CADENCE IS THE SINGLE MOST IMPACTFUL FORM VARIABLE FOR MOST RECREATIONAL RUNNERS.
The mechanics
What Cadence Actually Changes
When you increase cadence, a cascade of biomechanical improvements tends to follow automatically. You don't need to think about each one — raising your step rate triggers most of them without conscious effort.
| Variable | Low cadence (155 SPM) | Higher cadence (180 SPM) |
| Foot strike | Heel strike, out in front | Midfoot, under hips |
| Ground contact time | Long — absorbing force | Short — elastic rebound |
| Vertical oscillation | High — bouncing wastes energy | Low — forward propulsion |
| Braking force | High — each step slows you | Low — smooth forward flow |
| Knee load | High impact at landing | Distributed, reduced peak force |
| Achilles / calf load | Minimal — heel absorbs impact | Higher — but elastic, not compressive |
Key concept
Ground Contact Time
Ground contact time (GCT) is how long your foot spends on the ground with each step. Elite marathon runners have a GCT of around 160–200 milliseconds. Recreational runners with a low cadence can have a GCT of 300ms or more — nearly double.
Why does this matter? Because the ground is where all the force exchange happens. A longer contact time means more energy lost to absorption and more time spent decelerating.
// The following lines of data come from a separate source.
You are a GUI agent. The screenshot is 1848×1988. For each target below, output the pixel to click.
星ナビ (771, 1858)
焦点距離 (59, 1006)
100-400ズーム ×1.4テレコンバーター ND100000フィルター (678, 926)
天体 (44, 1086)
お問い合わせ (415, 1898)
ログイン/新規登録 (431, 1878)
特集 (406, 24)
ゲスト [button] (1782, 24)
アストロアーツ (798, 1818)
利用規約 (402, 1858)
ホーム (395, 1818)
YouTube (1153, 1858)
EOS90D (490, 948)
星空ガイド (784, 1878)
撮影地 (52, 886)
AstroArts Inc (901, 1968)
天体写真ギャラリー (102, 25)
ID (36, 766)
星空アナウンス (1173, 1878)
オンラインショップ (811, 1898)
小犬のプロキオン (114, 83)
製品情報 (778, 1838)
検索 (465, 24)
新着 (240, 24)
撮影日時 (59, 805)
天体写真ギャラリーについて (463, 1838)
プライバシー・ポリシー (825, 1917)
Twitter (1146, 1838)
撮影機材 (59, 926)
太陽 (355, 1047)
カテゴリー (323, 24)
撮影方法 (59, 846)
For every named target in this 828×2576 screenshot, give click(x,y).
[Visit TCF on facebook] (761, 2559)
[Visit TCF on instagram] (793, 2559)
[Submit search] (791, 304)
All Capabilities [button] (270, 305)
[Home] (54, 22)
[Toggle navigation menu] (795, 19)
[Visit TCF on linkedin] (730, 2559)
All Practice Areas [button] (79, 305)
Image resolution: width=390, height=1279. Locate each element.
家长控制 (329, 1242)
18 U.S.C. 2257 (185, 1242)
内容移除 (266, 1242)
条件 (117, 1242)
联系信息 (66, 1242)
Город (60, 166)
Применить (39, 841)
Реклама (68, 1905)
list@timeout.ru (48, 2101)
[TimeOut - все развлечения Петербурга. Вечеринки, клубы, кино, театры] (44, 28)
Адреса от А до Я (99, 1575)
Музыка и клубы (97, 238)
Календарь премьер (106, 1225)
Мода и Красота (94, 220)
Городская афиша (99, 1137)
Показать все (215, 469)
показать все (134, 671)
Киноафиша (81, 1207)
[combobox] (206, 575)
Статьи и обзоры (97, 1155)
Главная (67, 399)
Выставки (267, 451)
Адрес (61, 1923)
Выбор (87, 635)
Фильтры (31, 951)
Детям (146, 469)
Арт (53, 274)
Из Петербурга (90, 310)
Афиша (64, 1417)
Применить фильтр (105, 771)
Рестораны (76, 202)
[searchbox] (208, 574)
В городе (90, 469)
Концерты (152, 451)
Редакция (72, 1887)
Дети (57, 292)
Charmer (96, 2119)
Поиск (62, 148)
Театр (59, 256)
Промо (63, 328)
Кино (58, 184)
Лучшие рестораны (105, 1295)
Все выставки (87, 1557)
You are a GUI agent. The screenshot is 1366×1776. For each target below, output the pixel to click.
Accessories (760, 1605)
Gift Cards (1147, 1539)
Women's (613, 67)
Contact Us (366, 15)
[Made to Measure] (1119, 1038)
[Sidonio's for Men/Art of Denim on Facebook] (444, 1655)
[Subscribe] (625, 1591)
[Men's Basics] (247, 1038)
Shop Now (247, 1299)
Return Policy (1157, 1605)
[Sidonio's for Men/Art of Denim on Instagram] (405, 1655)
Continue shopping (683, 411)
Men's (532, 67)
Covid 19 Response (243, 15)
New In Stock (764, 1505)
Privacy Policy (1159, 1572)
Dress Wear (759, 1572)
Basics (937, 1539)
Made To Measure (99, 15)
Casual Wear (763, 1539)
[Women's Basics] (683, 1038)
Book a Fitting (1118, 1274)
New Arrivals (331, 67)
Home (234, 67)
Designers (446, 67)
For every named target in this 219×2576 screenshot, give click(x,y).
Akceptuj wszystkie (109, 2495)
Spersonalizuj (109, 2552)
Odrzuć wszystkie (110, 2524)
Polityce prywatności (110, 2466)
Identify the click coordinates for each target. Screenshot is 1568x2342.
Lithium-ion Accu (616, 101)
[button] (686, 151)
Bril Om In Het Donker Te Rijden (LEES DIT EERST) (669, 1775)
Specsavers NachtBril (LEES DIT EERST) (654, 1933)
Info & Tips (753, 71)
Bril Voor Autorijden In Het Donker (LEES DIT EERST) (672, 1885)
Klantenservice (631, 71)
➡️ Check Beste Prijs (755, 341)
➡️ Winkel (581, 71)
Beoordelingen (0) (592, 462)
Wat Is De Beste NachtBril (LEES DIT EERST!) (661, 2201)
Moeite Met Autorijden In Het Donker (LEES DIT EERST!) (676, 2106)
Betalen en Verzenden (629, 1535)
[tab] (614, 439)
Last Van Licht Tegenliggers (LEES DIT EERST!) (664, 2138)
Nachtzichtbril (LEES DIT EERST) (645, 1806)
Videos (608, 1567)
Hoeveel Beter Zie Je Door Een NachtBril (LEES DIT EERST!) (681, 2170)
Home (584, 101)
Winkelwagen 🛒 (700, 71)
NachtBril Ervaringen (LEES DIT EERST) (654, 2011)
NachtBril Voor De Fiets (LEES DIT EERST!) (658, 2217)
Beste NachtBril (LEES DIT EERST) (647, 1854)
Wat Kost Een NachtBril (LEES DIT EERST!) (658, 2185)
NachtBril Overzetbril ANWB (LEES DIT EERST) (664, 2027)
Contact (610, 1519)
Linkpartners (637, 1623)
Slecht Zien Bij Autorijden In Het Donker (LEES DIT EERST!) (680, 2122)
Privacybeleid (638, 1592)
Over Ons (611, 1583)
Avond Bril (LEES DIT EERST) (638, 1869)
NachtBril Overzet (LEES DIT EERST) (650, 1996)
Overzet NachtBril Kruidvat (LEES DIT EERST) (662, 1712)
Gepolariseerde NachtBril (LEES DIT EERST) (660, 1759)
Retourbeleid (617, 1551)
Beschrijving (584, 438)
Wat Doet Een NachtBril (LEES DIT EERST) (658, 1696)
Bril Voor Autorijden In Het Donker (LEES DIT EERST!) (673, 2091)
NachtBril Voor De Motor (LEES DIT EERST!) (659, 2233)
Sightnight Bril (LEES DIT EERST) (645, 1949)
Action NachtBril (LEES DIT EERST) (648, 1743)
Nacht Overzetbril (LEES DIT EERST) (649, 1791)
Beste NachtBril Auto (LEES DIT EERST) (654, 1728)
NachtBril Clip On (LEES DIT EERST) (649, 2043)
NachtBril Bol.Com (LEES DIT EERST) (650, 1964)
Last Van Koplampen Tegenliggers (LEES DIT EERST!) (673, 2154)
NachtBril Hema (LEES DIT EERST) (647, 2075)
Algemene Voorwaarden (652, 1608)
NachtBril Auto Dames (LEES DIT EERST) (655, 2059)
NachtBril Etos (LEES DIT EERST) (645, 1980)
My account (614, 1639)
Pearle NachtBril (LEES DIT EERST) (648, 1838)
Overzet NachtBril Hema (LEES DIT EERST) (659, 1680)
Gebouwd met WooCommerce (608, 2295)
Short contact time means elastic energy stored in the calf and Achilles is returned as forward propulsion — like a spring rather than a brake.
This is why minimalist shoes and natural running technique go hand in hand. When the heel cushion is removed, the calf-Achilles spring system is reactivated — but only if your cadence is high enough to use it properly.
160ms
Elite marathon runner GCT
300ms
Typical heel striker GCT
~6%
Energy saving with optimal GCT
Injury prevention
Cadence and Running Injuries
A landmark 2011 study by Heiderscheit et al. found that increasing cadence by just 5–10% significantly reduced loading on the hip and knee joints. A 10% increase reduced knee joint loading by 20% and hip joint loading by 34%.
This is why simply telling injured runners to take shorter, quicker steps often resolves long-standing knee pain that years of stretching, strengthening, and new shoes had not fixed. The root cause — overstriding with a heel strike — was the problem, not the knee itself.
Practical guide
How to Improve Your Cadence
1
Measure where you are now. Count your steps for 30 seconds on an easy run and multiply by four. Or use your GPS watch — most Garmin, Polar, and COROS devices show cadence. Know your baseline before changing anything.
2
Increase by 5% at a time. Don't jump straight to 180. If you're at 160, aim for 168 first. A sudden 15% increase will fatigue your calves rapidly. Give each new target 2–3 weeks before stepping up again.
3
Use the UR Metronome tool. Set it to your target SPM and run to the beat. Use it for 10–15 minute blocks within your run rather than the whole run — your brain needs time to internalise the rhythm without exhausting itself consciously counting.
4
Come to Monday track. Running with others at the same cadence is the fastest way to internalise it. The group environment and Coach Rak's cues accelerate what months of solo running might achieve. The track surface also gives you feedback on your landing quality.
5
Be patient. Most runners see meaningful cadence improvement within 4–8 weeks of focused practice. Full internalisation — where you stop counting and it simply becomes your natural rhythm — typically takes 3–4 months. The day it clicks, you'll know.